> [Te lezen tekst]:

● ● ● ● ● ● ●

Onderzoeken
Een eerste bezoek aan de podotherapeut begint altijd met een vraaggesprek om kennis te maken en om een zo goed mogelijk beeld te krijgen van de klachten die je ervaart.
Daarna gaat de podotherapeut een aantal onderzoeken doen, zoals:
Inspectie
De podotherapeut bekijkt de anatomische stand en kijkt of er afwijkingen, verkleuringen en/of bijzonderheden te zien zijn.
Palpatie
Dat betekent het aanraken van de pijnlijke plekken om te kunnen beoordelen waar de pijn precies zit en of er afwijkingen voelbaar zijn. Ook het uitlokken van pijnklachten is onderdeel van de palpatie.
Functieonderzoek
Tijdens het functieonderzoek worden de bewegingsmogelijkheden en stabiliteit van gewrichten getest. Het gaat vooral om de voet en de enkel, maar het onderzoek wordt indien nodig uitgebreid naar knieën, heupen en/of rug. In sommige gevallen voert de podotherapeut ook spiertesten uit om te kijken op welke plaatsen en bij welke druk of welke houding pijn ontstaat.

● ● ● ● ● ● ●

> [Verstrekte gegevens]:

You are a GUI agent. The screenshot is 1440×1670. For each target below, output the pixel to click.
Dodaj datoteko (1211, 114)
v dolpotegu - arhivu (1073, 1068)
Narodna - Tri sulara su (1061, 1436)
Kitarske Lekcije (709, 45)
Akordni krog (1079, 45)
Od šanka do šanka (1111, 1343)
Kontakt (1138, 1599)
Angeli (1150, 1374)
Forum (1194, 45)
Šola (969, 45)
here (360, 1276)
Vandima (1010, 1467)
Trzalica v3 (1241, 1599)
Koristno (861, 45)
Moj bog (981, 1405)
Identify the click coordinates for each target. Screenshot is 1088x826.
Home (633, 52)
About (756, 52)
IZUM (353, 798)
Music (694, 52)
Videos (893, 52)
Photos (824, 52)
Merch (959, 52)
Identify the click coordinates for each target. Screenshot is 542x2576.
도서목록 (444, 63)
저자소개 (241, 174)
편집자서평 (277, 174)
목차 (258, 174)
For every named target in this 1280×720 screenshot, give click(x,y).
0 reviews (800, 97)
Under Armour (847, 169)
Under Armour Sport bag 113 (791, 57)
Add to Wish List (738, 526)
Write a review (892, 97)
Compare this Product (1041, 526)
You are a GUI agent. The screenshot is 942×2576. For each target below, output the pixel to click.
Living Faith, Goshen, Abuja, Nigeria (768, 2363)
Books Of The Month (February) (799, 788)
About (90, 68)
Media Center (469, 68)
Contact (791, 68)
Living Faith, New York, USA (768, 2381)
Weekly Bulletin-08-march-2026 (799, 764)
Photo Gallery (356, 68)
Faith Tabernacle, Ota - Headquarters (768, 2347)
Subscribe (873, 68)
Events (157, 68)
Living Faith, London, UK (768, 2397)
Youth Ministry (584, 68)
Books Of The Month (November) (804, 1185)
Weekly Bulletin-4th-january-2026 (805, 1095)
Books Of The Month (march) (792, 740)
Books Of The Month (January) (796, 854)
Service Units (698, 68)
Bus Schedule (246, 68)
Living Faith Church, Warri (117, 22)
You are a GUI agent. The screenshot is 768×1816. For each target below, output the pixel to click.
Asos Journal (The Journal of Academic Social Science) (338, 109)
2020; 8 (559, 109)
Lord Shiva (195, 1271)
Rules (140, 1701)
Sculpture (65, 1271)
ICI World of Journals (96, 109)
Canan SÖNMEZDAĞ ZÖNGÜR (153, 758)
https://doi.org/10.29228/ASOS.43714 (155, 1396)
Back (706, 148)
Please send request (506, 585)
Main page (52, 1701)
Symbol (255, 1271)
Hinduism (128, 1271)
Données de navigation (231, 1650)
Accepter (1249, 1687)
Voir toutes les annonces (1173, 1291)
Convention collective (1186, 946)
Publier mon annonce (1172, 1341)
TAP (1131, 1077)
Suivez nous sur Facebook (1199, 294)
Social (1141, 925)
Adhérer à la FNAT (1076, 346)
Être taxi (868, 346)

● ● ● ● ● ● ●

> [Het materiaal verkennen]:
1. Waarmee begint een eerste bezoek aan de podotherapeut volgens de tekst over het onderzoek bij de podotherapeut?
2. Neem uit de tekst over het onderzoek bij de podotherapeut woordelijk het gedeelte over dat begint bij "Daarna gaat de" en eindigt bij "houding pijn ontstaat.".
3. Pak de tekst over het onderzoek bij de podotherapeut op waar deze ophoudt, en zet hem voort.

> [Antwoorden per nummer]:
1. Met een vraaggesprek om kennis te maken en om een zo goed mogelijk beeld te krijgen van de klachten.

2.
Daarna gaat de podotherapeut een aantal onderzoeken doen, zoals:
Inspectie
De podotherapeut bekijkt de anatomische stand en kijkt of er afwijkingen, verkleuringen en/of bijzonderheden te zien zijn.
Palpatie
Dat betekent het aanraken van de pijnlijke plekken om te kunnen beoordelen waar de pijn precies zit en of er afwijkingen voelbaar zijn. Ook het uitlokken van pijnklachten is onderdeel van de palpatie.
Functieonderzoek
Tijdens het functieonderzoek worden de bewegingsmogelijkheden en stabiliteit van gewrichten getest. Het gaat vooral om de voet en de enkel, maar het onderzoek wordt indien nodig uitgebreid naar knieën, heupen en/of rug. In sommige gevallen voert de podotherapeut ook spiertesten uit om te kijken op welke plaatsen en bij welke druk of welke houding pijn ontstaat.

3.
Ganganalyse
De podotherapeut kijkt naar de afwikkeling van je voet en de beweging van de voet. Als dat nodig is wordt ook de beweging van de knieën, heupen en romp geanalyseerd.
Podoscopie
Een podoscoop is een lichtbak met een spiegel op de bodem. De podotherapeut bekijkt hiermee de zolen van je voeten om de drukverdeling te beoordelen.
Afdrukken/voetdrukmeting/podografie
De drukverdeling onder je voeten kan worden geanalyseerd met een blauwdruk, schuimafdruk of drukmeting. Er zijn verschillende soorten drukmeetplaten waarop je moet staan of waarover je moet lopen.
Schoeninspectie
Slijtage van schoenen geeft veel informatie over iemands looppatroon. De podotherapeut kan mogelijk de oorzaak van de klachten hieruit afleiden.
Persoonlijk behandelplan
Als de verschillende onderdelen van het onderzoek zijn afgerond, wordt er een behandelplan gemaakt. Dit kan alleen een advies zijn, bijvoorbeeld voor andere schoenen, maar ook een vervolgbehandeling, therapie of het aanmeten van steunzolen.